Extracted data entries

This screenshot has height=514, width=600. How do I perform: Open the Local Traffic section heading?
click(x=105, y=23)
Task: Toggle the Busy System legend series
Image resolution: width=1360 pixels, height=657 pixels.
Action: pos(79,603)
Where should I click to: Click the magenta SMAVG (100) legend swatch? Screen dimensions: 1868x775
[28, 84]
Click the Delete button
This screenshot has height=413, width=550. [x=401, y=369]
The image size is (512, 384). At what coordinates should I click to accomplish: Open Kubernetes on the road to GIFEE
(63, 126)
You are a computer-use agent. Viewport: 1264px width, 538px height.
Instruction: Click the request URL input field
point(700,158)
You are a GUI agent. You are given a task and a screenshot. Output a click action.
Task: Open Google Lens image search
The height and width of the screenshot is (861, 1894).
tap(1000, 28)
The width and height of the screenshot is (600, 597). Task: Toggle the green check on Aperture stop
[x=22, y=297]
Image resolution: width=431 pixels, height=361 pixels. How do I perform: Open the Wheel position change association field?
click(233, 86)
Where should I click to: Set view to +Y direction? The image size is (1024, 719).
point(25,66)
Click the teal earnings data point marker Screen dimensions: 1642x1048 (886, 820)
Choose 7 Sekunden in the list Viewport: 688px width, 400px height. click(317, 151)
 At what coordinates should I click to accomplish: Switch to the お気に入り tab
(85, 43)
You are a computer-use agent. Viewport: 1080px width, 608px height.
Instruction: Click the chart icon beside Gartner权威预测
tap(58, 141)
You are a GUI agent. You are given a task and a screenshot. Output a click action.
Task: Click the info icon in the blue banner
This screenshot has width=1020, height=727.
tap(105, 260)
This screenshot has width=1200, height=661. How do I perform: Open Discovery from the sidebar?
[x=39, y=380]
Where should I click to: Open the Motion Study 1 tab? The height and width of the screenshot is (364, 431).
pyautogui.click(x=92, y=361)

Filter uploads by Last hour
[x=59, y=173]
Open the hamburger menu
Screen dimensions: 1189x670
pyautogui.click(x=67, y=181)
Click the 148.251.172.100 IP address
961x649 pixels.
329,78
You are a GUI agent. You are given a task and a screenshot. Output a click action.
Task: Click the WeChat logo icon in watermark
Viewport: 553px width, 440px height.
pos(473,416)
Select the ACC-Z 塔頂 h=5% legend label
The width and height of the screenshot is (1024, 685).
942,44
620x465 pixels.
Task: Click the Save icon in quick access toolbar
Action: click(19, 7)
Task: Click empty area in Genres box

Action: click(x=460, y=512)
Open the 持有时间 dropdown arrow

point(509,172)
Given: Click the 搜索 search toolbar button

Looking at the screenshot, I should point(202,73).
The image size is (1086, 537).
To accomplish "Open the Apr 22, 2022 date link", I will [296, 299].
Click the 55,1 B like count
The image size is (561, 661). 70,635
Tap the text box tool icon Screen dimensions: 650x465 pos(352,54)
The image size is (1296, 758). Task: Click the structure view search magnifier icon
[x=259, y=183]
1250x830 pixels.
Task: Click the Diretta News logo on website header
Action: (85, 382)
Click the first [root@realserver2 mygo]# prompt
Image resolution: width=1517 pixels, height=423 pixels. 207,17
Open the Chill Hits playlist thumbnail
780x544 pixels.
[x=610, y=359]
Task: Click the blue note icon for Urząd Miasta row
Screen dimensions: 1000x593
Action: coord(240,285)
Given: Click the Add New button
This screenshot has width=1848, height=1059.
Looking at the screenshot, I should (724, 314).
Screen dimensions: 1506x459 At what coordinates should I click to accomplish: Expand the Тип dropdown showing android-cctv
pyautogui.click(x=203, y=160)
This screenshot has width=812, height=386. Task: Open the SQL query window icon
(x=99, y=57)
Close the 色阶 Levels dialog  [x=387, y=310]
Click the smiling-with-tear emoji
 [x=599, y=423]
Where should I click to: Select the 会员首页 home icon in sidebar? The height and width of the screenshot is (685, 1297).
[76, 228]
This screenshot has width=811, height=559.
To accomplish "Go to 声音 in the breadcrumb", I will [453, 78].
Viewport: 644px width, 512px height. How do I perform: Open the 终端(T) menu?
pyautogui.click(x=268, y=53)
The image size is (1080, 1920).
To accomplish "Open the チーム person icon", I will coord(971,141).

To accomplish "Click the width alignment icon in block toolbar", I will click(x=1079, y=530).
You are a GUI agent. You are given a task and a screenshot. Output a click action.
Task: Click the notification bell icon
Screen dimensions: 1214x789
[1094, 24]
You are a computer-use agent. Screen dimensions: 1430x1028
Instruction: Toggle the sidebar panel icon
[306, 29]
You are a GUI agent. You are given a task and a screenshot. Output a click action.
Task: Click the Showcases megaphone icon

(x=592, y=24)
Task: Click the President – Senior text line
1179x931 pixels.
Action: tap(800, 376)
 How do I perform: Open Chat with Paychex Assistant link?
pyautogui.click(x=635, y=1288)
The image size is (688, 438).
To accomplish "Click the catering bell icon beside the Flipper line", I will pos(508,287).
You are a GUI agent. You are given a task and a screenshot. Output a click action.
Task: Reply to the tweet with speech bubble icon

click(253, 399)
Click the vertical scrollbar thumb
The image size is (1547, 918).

§ **What you have to do**
Wherever the word "blue" appears in a line of the records, count that line. Say how many there are, with no other words.

§ **Response to the exercise**
2